Evaluation of a protein microarray method for immuno-typing erythrocytes in whole blood

All donor blood samples must be tested pre-transfusion to determine the blood type of donor erythrocytes, based on the ABO typing system. Current methods of testing are well characterised, but require a number of processing steps prior to analysis. In addition, standard testing protocols require additional assays such as hepatitis C and HIV testing be performed separately. We describe and evaluate a protein microarray platform for ABO blood typing that has the potential to be a simple reliable high throughput method, with the added capability for the integration of other important pre-transfusion tests. Sixty seven donor blood samples were incubated on microarrays printed with multiple spotted replicates of blood type antigen specific antibodies. We utilised a hold-out cross validation approach, combined with Receiver Operator Characteristic (ROC) curves to define thresholds within which a sample could be defined as being of a particular blood type.
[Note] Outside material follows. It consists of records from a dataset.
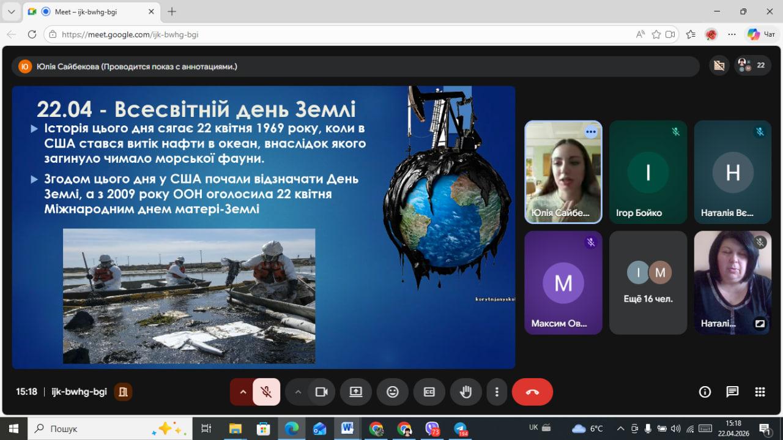This screenshot has height=440, width=783.
Task: Expand audio settings arrow beside microphone
Action: pyautogui.click(x=243, y=392)
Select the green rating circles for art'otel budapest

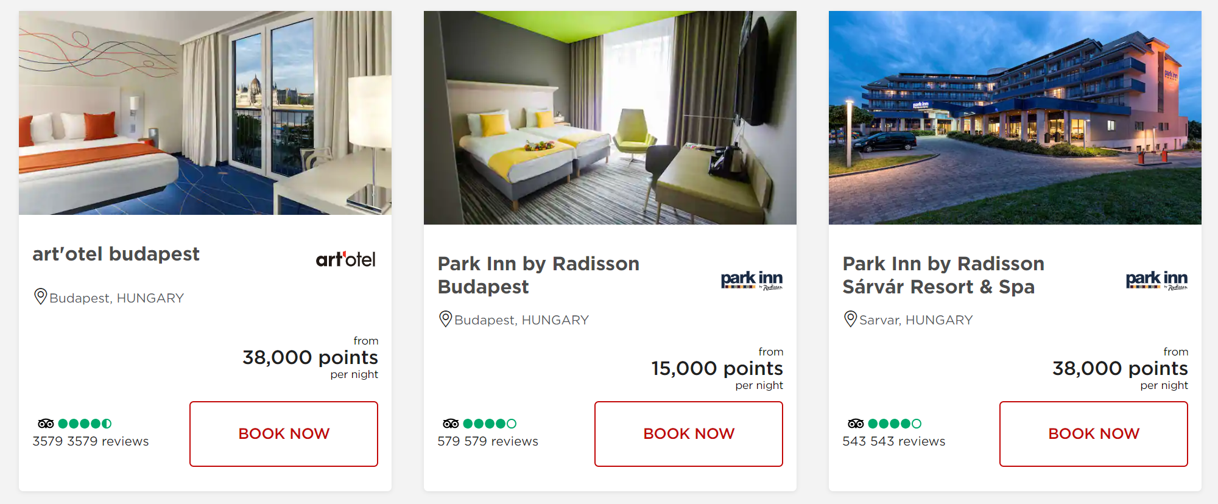tap(84, 423)
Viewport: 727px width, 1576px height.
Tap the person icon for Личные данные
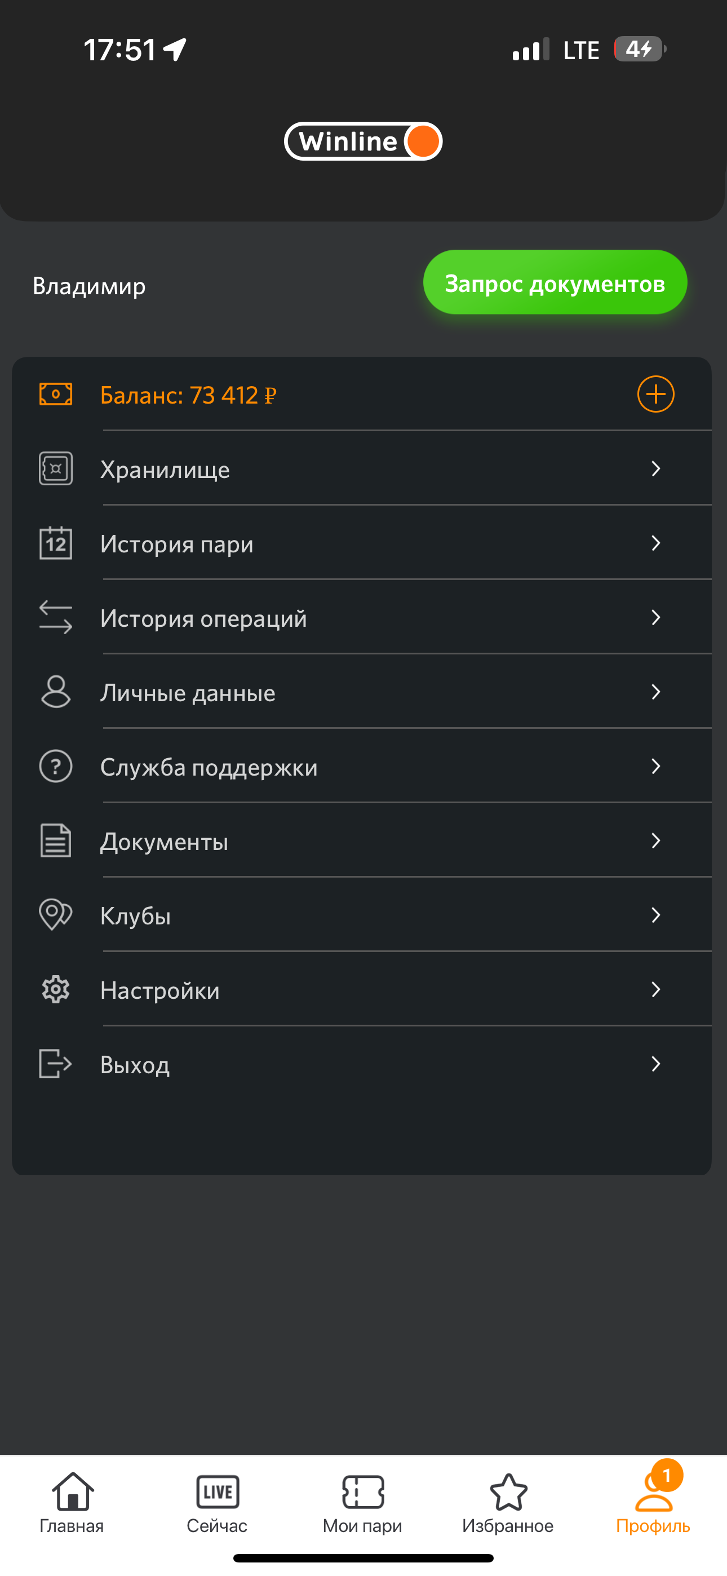pyautogui.click(x=56, y=692)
The threshold values from the ROC curve analysis demonstrated an excellent ability to accurately separate samples based on ABO blood type. The results obtained when the thresholds from the training sets were applied to test sets were also very encouraging, with misclassified samples being present in only 2 of the training sets and a mean classification error of 4.28%. When the mean thresholds were applied to the 67 donor samples, 95.5% were correctly blood typed (64 of 67 samples). We have demonstrated the ability of our protein microarray platform to successfully and accurately type human whole blood samples. We believe that this flexible platform provides a strong basis for an integrated approach for combined blood typing and pathogen testing in human whole blood.